Eine Glosse von Iris Hellmuth

Er ist schmal und kantig und bei mir, seitdem ich beim König war. Einen Monat ist das jetzt her. Da haben sie am Thalia "Don Karlos" gespielt. In der Pause sah man Menschen, die so gebannt waren, dass sie nicht über das Wetter sprachen oder die Wahl, sondern über einen König, dessen Sohn, ein Reich und die Freiheit. Der Buchverkäufer im Thalia-Foyer schob Dutzende Reclam-Hefte über den Verkaufstresen, denn das wollte man noch einmal in Ruhe nachlesen, auch ich: Don Karlos, Friedrich Schiller, uraufgeführt in Hamburg, zwei Jahre vor der Französischen Revolution.

Zwei Tage später begann der Aufstand in Ägypten, ein Drama in Echtzeit, nicht in fünf Akten.
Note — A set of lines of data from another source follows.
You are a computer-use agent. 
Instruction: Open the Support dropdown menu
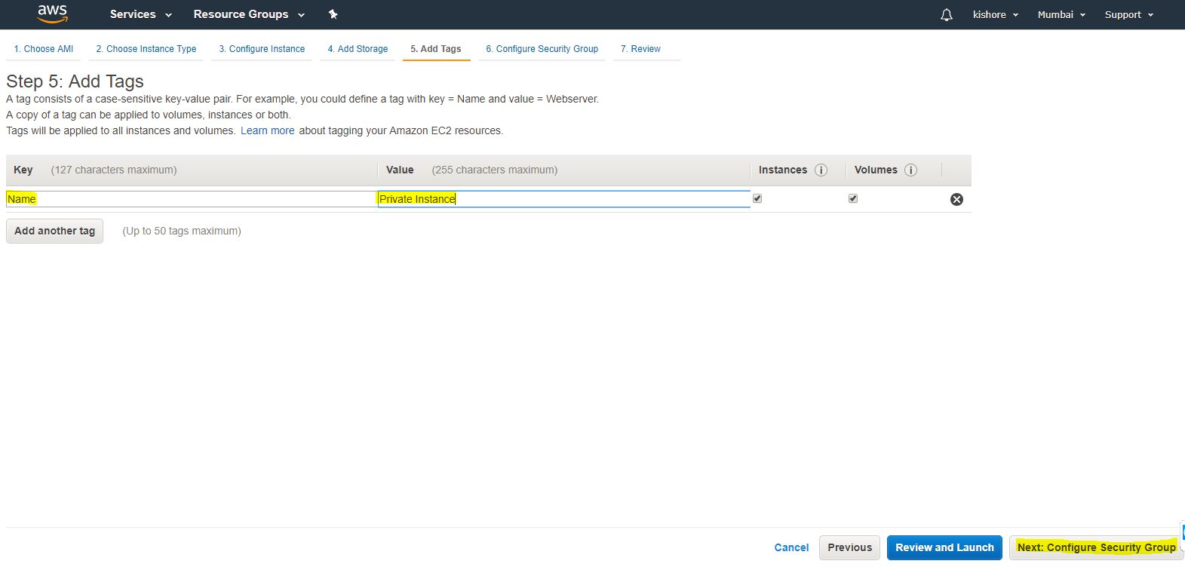click(1128, 14)
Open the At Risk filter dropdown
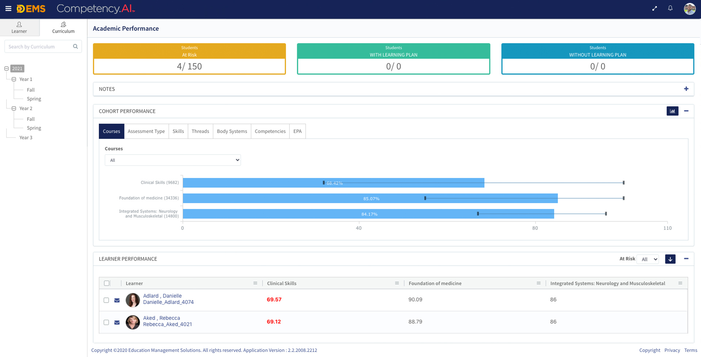The width and height of the screenshot is (701, 357). 649,259
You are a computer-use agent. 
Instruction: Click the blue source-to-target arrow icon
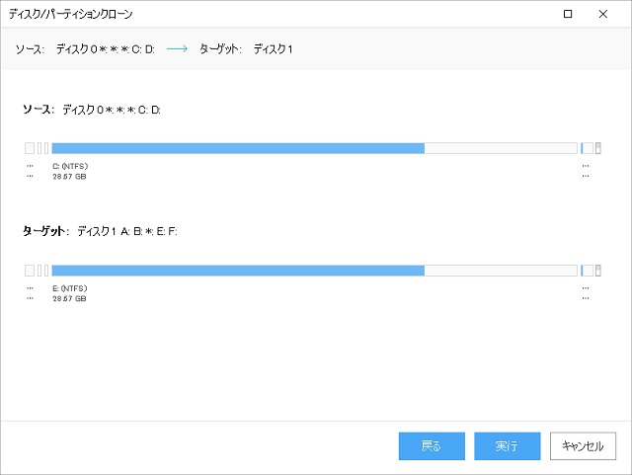(x=177, y=48)
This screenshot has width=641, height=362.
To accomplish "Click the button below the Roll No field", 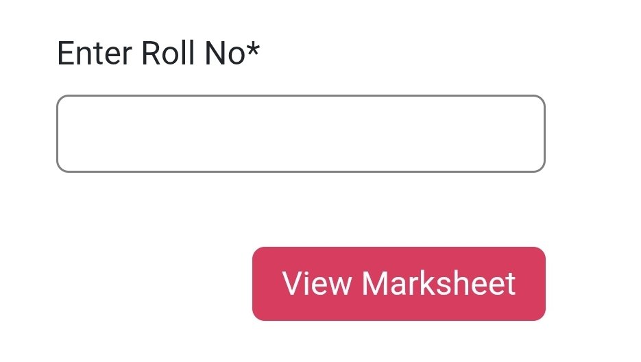I will click(398, 284).
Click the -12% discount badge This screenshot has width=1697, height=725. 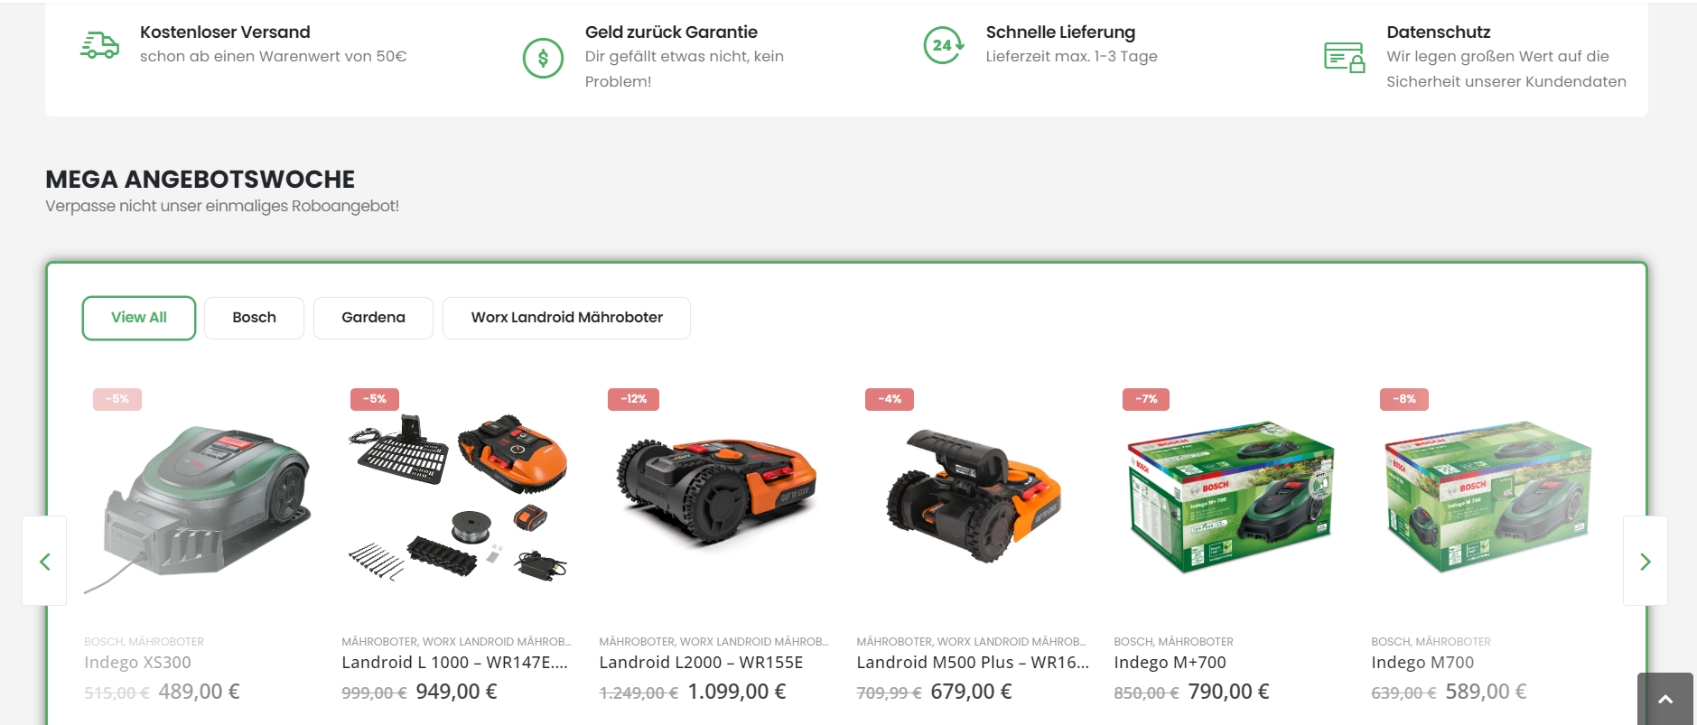pyautogui.click(x=633, y=399)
Ein Volk begehrt auf gegen das Regime des Despoten, "Bürger derer, welche kommen werden", heißt es bei Schiller. Auf jeder Bahnfahrt ist Don Karlos nun mein Begleiter, er liest sich wie ein Kommentar unserer Zeit. Diktatoren werden fortgejagt, mögen weitere folgen. "Sie wollen Pflanzen für die Ewigkeit, und säen Tod? Ein so erzwungnes Werk wird seines Schöpfers Geist nicht überdauern", sagt der Marquis von Posa zu seinem König. "Ein Federzug von dieser Hand, und neu erschaffen wird die Erde. Geben Sie Gedankenfreiheit, Sire!" Und der König? Ahnt. Zögert. Und traut sich doch nicht. "Ihr werdet anders denken, kennt Ihr den Menschen erst wie ich."

Diktatoren lesen wenig, sie sind ja ständig im Dienst. Schade. Don Karlos haben sie wirklich verpasst.